In CS 490T I am working on a team with two others creating a Rubix Cube project, one being Luke. We have have been struggling to find a nice, clean, object oriented way to represent the cube, but I believe that we have found a good solution. We are going to have a Cube class with methods that rotate sides of the cube. This class will have one property, a collection of Blocks. A single block has six properties: front, left, right, bottom, top, back. The way we will rotate the block will be by specifying a face (top, left, etc…) and a direction, clockwise or counter clockwise. Class outline is below.

Class Cube {
 Block blocks[20];
 rotate(Face, Direction);
}

Class Block {
 Color top;
 Color bottom;
 Color left;
 Color right;
 Color front;
 Color back;
}

The way that you can represent the position of the block is which faces are defined. If a color is not present in the block, then the color will not be defined. Such as the top middle piece will only have the top property not set to null. This way, you can know which position a block is in by knowing which sides have colors defined. So the position of the block with the top, left and front defined is the block in the upper left corner closest to you.

 ______
|\\_\\_\\_\\
|\\|X| | |
|\\| | | |
 \\|_|_|_|

I belive that this Rubix cube has many valid uses for LINQ. One such way defined below.

We were going to do a lot of nasty if statements like

if (top!=null) { //some block on top
 if (front !=null) { //some front block
  if (left !=null) { //top front left
  } else { //top front right
  }
  etc...
}

But instead, with LINQ, we can do the following:

SELECT * FROM blocks WHERE top!=NULL AND front!=NULL AND left!=NULL;

And that will do all the work for us.

I was thinking about other ways to use LINQ, such as the actual updates when a move is done.

UPDATE blocks SET top=(SELECT color FROM blocks WHERE...) WHERE ...

This will update all the block colors for a given move. This may or may not be simpler than a lot of if/else if’s with manual updating.

3 Responses to “Rubix Cube – LINQ Application”

  1. on 29 Aug 2007 at 9:10 pm Daniel Tang

    I haven’t really thought this through, but I wonder how efficient your representation would be. Also, directions seem to be relative (after you twist a cube, is “top” still reaaally “top”? How do you rotate a side face counter-clockwise?), which may be kind of confusing. But then again, I suck at Rubik’s cubes.

  2. on 30 Aug 2007 at 8:50 am Logan

    You can think of the different directions as slices of the cube. So a left or right side contains the 9 blocks on the left or right. The way you move a side counter-clockwise would be to orient the cube with the side face to the front of you, then either move the front blocks clockwise or counterclockwise, then move the orientation of the cube back to where it was.

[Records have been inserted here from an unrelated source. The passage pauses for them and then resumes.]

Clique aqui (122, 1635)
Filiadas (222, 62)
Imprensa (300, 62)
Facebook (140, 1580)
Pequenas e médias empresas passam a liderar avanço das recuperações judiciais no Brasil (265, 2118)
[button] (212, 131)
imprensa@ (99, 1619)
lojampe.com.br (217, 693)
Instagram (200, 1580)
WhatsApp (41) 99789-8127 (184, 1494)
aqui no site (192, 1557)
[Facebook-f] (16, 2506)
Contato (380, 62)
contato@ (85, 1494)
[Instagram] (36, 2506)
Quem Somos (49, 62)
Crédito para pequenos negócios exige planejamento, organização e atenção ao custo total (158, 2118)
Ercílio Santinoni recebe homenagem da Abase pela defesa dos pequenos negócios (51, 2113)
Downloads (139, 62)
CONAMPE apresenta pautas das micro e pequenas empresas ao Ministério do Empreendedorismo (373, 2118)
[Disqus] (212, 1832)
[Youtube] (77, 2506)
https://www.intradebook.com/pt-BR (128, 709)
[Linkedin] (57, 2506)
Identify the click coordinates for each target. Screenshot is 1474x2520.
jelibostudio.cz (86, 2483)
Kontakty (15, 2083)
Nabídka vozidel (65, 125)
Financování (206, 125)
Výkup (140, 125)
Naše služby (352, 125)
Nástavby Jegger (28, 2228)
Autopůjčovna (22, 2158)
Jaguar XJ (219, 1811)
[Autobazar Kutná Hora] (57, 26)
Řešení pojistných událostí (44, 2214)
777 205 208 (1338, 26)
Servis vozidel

    As far as directions go, they are pretty much just what direction each color’s axis is in. I arbitrarily said that the cube’s white axis is the top and the green axis is the front, which is it’s “master” orientation. Therefore no matter what you do, a block’s side that is in the same direction as the white axis is considered “top”.

  3. on 02 Sep 2007 at 5:41 pm Luke Hoersten

    @Dan: Gustavo had some of the same hesitations as you. But the orientation, like Logan said, is really elegantly handled in an implicit way.

    Speed is also something Gustavo asked about and he didn’t really understand the magnitude of LINQ. Just because it looks like DB table query syntax doesn’t mean that is how the data is represented. I don’t know if anyone knows how it’s implemented (being proprietary) but I’m sure MS wouldn’t release something like this if it was simply just a table.

    The design should be scalable enough that even if LINQ doesn’t work so well, we can move to something more custom fit to our problem.

    @Logan: Phil helped me get cygwin working on windows so mercurial should work now. Just simply installing cygwin should do it.